PROVIDED PASSAGE »
With unemployment already relatively low in Missouri, it’s unclear how much of an impact a recent decision by Gov. Mike Parson to stop accepting federal unemployment benefit dollars in June will have on the job market.
Supporters of the move believe those extra federal dollars have kept people from searching for a new job. But with statewide unemployment sitting at just over 4%, Missouri is tied at 13th for one of the lowest rates in the country.
States striking down federal dollars for unemployment claims could see a decrease in their rate as it forces people back to work, but a professor at Missouri Western State University said Missouri officials might not see the results they are looking for. The federal dollars no longer apply to unemployment benefits beginning on June 12.
“I don’t think it will do a lot. Part of the problem with the labor shortage is not charging a high enough wage rather than if there is a job,” Dr. Kara Grant, assistant professor of economics, said. “People are re-evaluating what job they want now and being more selective.”
Last year at this time, as the state was coming off pandemic shutdowns, Missouri had about a 10% unemployment rate. Before the coronavirus hit, the state enjoyed just over 3% unemployment.
Even though Missouri’s rate is higher than pre-pandemic levels, people might be a little slower to get back into the workforce as they look to find their best option.
“That might be beneficial to people finding a job that is a better fit. It might hurt the economy right away but be better in the long term,” Grant said. “It depends on a lot of factors.”
Jobs are available in manufacturing and infrastructure, which can be considered high-intensive manual labor. Grant said these types of jobs need to offer competitive wages to make people eager to fill those positions.
“A lot of times, people want a higher wage for the type of job they are doing. That is why garbage men have higher wages because people don’t want to get those jobs,” she said. “So raising wages might help people get back to the workforce. It is not ideal for businesses though, for sure.”

TASK DIRECTIONS » Print the article on Missouri ending federal unemployment benefits in its entirety, word for word. The entries that follow have no connection to the article on Missouri unemployment benefits.

(Data drawn from a collection)
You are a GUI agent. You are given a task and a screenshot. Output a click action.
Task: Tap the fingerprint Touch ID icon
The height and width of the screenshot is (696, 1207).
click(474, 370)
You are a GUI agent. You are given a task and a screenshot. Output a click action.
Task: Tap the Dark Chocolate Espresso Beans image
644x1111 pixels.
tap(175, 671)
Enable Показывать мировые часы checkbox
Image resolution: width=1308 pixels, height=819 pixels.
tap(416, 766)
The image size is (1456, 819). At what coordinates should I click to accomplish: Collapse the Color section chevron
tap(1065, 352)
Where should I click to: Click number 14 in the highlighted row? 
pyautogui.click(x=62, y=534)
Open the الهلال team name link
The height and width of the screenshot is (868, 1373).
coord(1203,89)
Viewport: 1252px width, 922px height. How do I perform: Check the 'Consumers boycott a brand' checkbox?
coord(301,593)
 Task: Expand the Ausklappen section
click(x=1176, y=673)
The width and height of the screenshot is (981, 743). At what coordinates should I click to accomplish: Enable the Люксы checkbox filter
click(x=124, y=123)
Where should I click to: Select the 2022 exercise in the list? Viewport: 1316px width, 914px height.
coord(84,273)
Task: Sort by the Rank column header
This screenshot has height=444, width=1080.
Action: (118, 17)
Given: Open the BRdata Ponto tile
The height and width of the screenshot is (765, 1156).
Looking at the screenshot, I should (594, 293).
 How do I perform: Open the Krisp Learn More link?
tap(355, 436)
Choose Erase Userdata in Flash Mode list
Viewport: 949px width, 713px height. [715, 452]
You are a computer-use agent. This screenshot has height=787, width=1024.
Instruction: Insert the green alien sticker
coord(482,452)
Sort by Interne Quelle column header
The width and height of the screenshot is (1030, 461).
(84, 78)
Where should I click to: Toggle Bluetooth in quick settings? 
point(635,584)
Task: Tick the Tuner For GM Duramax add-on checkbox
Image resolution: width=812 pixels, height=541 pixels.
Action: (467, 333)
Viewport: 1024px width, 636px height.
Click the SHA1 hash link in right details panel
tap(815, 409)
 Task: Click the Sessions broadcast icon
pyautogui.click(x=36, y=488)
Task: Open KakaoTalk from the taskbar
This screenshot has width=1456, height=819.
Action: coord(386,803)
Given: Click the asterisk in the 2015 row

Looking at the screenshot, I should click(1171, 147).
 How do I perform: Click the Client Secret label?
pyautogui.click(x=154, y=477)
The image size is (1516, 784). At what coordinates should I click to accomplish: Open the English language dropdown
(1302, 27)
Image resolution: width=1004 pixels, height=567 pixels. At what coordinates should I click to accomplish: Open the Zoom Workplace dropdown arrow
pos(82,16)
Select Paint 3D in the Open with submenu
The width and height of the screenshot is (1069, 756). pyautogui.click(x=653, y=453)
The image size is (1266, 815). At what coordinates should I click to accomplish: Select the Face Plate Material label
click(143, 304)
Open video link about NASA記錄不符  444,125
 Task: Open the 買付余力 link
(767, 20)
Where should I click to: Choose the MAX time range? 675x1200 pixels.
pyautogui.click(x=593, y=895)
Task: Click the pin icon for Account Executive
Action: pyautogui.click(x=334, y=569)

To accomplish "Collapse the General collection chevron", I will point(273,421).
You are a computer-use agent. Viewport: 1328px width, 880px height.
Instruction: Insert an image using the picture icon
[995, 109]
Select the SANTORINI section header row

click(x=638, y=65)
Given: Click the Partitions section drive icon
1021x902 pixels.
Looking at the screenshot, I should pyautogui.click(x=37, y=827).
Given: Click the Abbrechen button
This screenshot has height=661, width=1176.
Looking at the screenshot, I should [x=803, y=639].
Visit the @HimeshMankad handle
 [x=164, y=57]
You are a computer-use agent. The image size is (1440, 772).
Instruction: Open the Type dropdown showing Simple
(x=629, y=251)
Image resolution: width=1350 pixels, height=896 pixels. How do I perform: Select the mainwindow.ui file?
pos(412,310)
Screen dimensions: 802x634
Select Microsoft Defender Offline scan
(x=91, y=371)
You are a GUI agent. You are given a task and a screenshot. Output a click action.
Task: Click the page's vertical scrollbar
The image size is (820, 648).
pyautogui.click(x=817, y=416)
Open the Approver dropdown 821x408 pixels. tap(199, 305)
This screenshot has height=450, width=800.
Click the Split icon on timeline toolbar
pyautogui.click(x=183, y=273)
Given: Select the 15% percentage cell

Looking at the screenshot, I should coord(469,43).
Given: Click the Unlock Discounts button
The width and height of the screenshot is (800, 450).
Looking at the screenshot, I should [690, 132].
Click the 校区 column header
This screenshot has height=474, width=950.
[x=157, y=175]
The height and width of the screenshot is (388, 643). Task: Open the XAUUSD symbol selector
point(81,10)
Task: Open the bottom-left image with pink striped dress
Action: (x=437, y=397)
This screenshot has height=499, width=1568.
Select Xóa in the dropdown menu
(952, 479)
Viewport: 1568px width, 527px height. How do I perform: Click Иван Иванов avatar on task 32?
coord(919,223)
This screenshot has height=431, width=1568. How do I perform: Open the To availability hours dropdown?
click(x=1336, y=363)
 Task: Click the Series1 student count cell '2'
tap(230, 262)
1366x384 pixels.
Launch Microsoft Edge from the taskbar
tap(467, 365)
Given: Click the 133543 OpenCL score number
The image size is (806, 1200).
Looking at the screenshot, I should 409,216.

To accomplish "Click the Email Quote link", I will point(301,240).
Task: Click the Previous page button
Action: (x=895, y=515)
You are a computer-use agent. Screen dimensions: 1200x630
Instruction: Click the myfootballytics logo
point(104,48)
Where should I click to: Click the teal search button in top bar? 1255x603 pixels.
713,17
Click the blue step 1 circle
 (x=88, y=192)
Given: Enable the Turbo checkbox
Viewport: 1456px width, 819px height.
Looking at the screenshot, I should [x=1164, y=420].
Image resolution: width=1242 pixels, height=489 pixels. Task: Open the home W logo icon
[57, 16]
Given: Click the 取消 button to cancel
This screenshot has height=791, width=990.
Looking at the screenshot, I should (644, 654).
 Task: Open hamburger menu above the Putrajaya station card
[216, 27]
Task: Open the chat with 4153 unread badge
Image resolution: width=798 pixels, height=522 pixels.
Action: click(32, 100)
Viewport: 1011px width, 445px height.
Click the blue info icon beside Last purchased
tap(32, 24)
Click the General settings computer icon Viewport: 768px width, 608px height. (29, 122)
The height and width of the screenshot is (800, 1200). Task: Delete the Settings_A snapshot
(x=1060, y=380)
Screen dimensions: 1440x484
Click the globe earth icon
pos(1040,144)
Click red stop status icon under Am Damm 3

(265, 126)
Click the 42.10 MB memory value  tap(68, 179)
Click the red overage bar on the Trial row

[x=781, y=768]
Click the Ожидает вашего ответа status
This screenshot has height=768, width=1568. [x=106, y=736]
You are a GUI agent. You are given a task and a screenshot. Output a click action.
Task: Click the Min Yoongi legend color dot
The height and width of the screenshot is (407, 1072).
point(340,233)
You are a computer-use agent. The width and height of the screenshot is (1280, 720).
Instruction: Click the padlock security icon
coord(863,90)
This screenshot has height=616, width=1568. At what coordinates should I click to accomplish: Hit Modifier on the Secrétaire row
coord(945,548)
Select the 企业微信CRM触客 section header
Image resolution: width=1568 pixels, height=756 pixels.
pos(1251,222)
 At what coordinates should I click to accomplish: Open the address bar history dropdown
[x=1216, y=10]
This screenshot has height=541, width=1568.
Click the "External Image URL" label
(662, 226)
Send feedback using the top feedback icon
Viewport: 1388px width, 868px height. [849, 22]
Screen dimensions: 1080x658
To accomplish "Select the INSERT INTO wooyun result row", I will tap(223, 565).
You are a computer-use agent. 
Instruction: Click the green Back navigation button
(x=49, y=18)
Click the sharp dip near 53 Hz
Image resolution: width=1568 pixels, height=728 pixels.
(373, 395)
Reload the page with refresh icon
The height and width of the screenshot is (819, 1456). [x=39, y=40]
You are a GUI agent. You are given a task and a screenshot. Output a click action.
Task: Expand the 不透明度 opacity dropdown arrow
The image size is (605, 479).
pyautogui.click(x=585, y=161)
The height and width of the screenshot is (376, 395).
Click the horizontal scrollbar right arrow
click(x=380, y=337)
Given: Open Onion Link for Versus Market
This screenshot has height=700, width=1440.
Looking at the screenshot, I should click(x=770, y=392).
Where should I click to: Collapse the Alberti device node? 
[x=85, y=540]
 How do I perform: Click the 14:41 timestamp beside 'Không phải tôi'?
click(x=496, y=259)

RESULT BELOW »
With unemployment already relatively low in Missouri, it’s unclear how much of an impact a recent decision by Gov. Mike Parson to stop accepting federal unemployment benefit dollars in June will have on the job market.
Supporters of the move believe those extra federal dollars have kept people from searching for a new job. But with statewide unemployment sitting at just over 4%, Missouri is tied at 13th for one of the lowest rates in the country.
States striking down federal dollars for unemployment claims could see a decrease in their rate as it forces people back to work, but a professor at Missouri Western State University said Missouri officials might not see the results they are looking for. The federal dollars no longer apply to unemployment benefits beginning on June 12.
“I don’t think it will do a lot. Part of the problem with the labor shortage is not charging a high enough wage rather than if there is a job,” Dr. Kara Grant, assistant professor of economics, said. “People are re-evaluating what job they want now and being more selective.”
Last year at this time, as the state was coming off pandemic shutdowns, Missouri had about a 10% unemployment rate. Before the coronavirus hit, the state enjoyed just over 3% unemployment.
Even though Missouri’s rate is higher than pre-pandemic levels, people might be a little slower to get back into the workforce as they look to find their best option.
“That might be beneficial to people finding a job that is a better fit. It might hurt the economy right away but be better in the long term,” Grant said. “It depends on a lot of factors.”
Jobs are available in manufacturing and infrastructure, which can be considered high-intensive manual labor. Grant said these types of jobs need to offer competitive wages to make people eager to fill those positions.
“A lot of times, people want a higher wage for the type of job they are doing. That is why garbage men have higher wages because people don’t want to get those jobs,” she said. “So raising wages might help people get back to the workforce. It is not ideal for businesses though, for sure.”